#### TASKS TO COMPLETE:
A - In the article on ML observability at America First Credit Union, what does Richard Woolston name as the first of his team's biggest challenges?
B - Carry on the article about ML observability at America First Credit Union, starting after its final sentence.

** Start of DOCUMENT SEGMENT **

How ML Observability Helps America First Credit Union Stay a Step Ahead

Insights from Arize AI’s fireside chat with client America First Credit Union

Last month, we hosted a webinar on “Best Practices in ML Observability for Lending & Insurance” featuring a fireside chat with America First Credit Union’s Data Science Manager Richard Woolston. In the wide-ranging interview, Woolston shares his thoughts on the evolving financial services industry and how his team approaches model monitoring and ML observability. Here are some of the more pointed questions and Woolston’s answers from that session.

Arize: America First Credit Union is one of the largest credit unions in the country. How do you help the organization continue to stand out in a competitive market?

Speed. Everyone these days wants a quick response. Models are the best way to generate lending decisions faster. Another way our team stands out is in identifying segments that we may not have targeted and finding ways to capture that group. So it’s speed and ensuring we’re analyzing the portfolio as a whole as effectively as possible.

Arize: What are your biggest challenges in terms of model development and keeping an eye on model performance in production? 

It’s a couple of things; the first one is delayed actuals. Often, the feedback time for amortizing loans – such as auto loans, RV loans, etc. – can be quite substantial because the tag or the label that you actually care about takes time, often years, to get. For example, did the loan pay off early, did it write off, or is it still active?

One of our main priorities is identifying proxy metrics to act as canaries, such as a high number of delinquencies or whether a member is paying down quicker than scheduled. By working those into our monitoring framework, we don’t have to wait two or three or four or five years to get a good sense of portfolio health.

** End of DOCUMENT SEGMENT **
** Start of DATASET RECORDS **

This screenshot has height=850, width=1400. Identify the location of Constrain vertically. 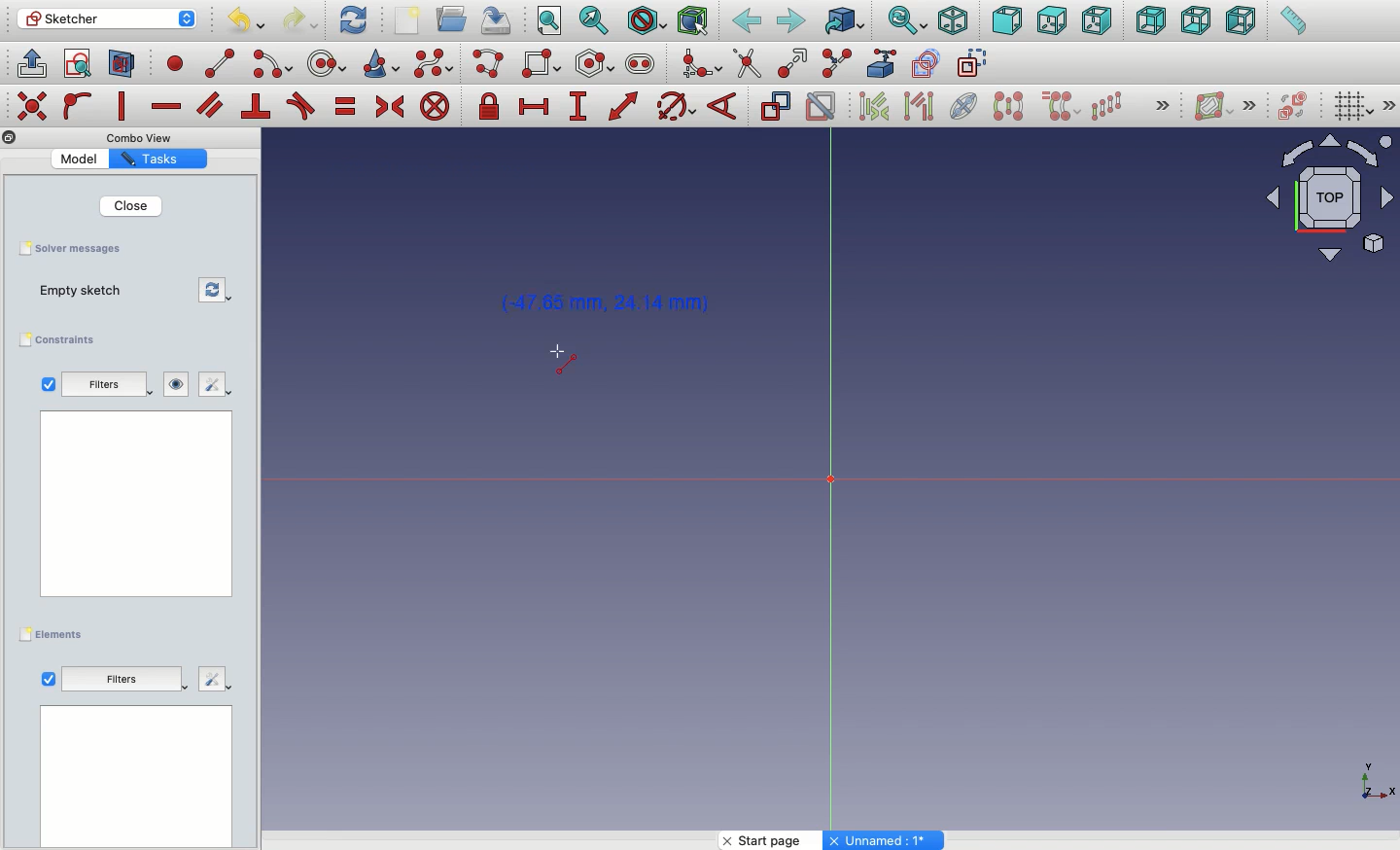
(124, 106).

** End of DATASET RECORDS **
** Start of DATASET RECORDS **

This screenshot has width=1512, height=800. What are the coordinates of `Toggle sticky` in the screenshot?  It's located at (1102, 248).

** End of DATASET RECORDS **

#### RESPONSES TO THE TASKS:
A - Delayed actuals.

B -
Another challenge: legacy systems. We have some actuals that people update manually in spreadsheets so we work with the analysts and move those actuals into the database so that way systems can access them in a much friendlier way.

Arize: Let’s talk about proxy metrics. Is drift one that you’re looking at actively and are there other proxy metrics that are top-of-mind?

Drift is the first proxy metric that we use as a canary metric and it actually helped us very early on identify an issue where the source system was actually storing things in an incorrect fashion – and we were able to make some quick adjustments.

As we deploy a model into production, drift is the first thing we look at as predictions start to come across over the hours or days to know that things are stable. If not, we can go ahead and roll back and identify what pieces were missing and fix the offline feature store and iterate.

As I mentioned earlier, delinquency is a huge proxy metric – so did someone make their first payment and are they 45 days behind, 60 days behind and those types of things – and then of course eventually the real metrics like whether they pay it off, write-off, or whether they are still active, which can come substantially longer or later in the life cycle depending on the product.

Arize: How are you accounting for fair lending regulations and bias assessment as it relates to race, gender, sex and other protected groups?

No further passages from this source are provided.